Et maintenant, il nous faut reconnaître que nous sommes des étrangers dans ce monde si nous voulons saisir les promesses de Dieu pour une véritable restauration. Avant vous et moi, des légions de croyants ont reconnu qu’ils étaient étrangers à ce monde possédé par un esprit de rébellion et d’autonomie, ce même esprit qui mena Adam et Ève à pécher contre Dieu. La première lettre de Pierre est adressée « aux élus qui sont étrangers dans la dispersion : au Pont, en Galatie, en Cappadoce, en Asie et en Bithynie » (1 Pi 1.1). Ces élus de Dieu avaient été dispersés partout, géographiquement parlant. Ils étaient des exilés dans le sens le plus direct du terme. Mais plus encore, l’apôtre leur enseignait qu’ils devraient être étrangers dans ce monde de péché et de rébellion contre Dieu. De là son exhortation : « Bien-aimés, je vous exhorte, en tant qu’étrangers et voyageurs, à vous abstenir des désirs charnels qui font la guerre à l’âme » (1 Pi 2.11).

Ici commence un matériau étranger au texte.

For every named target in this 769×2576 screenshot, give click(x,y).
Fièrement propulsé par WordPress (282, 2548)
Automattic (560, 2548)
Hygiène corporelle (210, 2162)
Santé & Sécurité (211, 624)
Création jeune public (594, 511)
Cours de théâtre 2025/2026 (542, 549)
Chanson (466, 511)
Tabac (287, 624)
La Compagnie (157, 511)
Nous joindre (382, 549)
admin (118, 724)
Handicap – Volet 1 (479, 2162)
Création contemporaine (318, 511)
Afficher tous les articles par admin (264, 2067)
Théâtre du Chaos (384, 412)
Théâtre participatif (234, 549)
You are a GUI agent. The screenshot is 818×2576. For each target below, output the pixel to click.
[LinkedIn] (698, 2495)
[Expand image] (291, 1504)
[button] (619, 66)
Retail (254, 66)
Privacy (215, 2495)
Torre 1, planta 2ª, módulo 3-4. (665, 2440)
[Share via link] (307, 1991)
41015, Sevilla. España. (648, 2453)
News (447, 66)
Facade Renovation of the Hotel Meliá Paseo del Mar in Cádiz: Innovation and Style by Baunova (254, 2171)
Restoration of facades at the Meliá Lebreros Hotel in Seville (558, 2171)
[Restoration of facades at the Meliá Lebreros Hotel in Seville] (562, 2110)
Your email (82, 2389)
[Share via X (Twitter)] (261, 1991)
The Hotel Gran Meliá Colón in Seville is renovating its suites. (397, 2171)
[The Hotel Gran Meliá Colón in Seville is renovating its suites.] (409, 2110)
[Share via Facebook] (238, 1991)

La lettre aux Hébreux exprime la même idée. Après avoir donné de nombreux exemples de véritables croyants, l’auteur écrit :
« C’est dans la foi qu’ils sont tous morts, sans avoir obtenu les choses promises, mais ils les ont vues et saluées de loin, en confessant qu’ils étaient étrangers et résidents temporaires sur la terre. Ceux qui parlent ainsi montrent clairement qu’ils cherchent une patrie. Et s’ils avaient eu la nostalgie de celle qu’ils avaient quittée, ils auraient eu l’occasion d’y retourner. Mais en réalité, ils aspirent à une patrie meilleure, c’est-à-dire céleste. C’est pourquoi Dieu n’a pas honte d’être appelé leur Dieu; car il leur a préparé une cité » (Hé 11.13-16).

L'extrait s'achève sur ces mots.